Change "nav" to "navigation menu" in the lines below and keep everything else the same. Don't include the pictures in your answer.
──────── Record excerpts
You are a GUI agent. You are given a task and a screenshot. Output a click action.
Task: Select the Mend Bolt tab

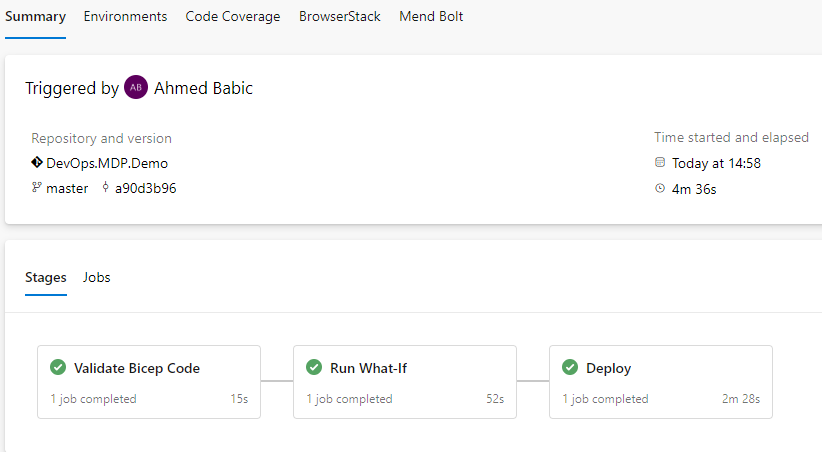click(431, 17)
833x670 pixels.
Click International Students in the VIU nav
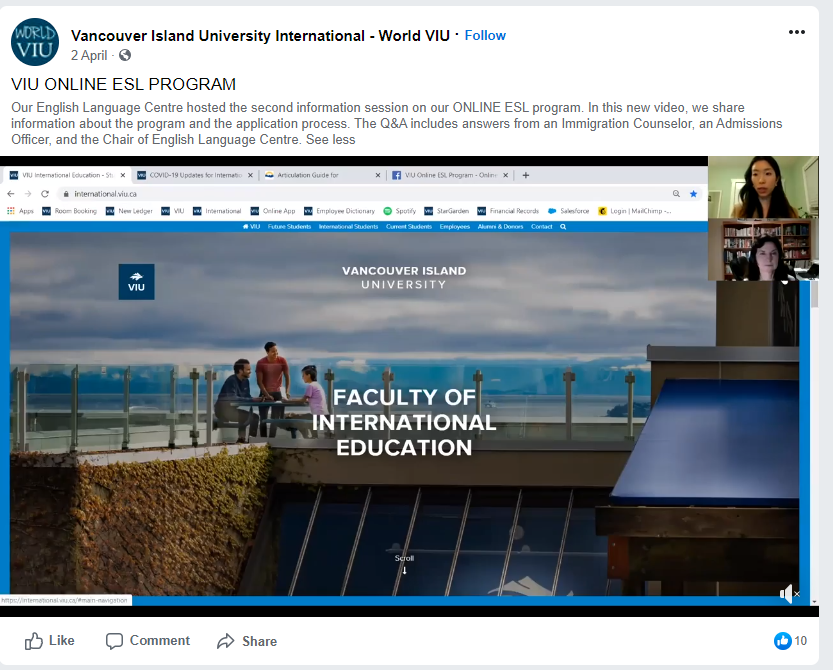coord(348,227)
────────────────
§ Answer in full:
You are a GUI agent. You are given a task and a screenshot. Output a click action.
Task: Select the Mend Bolt tab

click(431, 17)
833x670 pixels.
Click International Students in the VIU navigation menu
coord(348,227)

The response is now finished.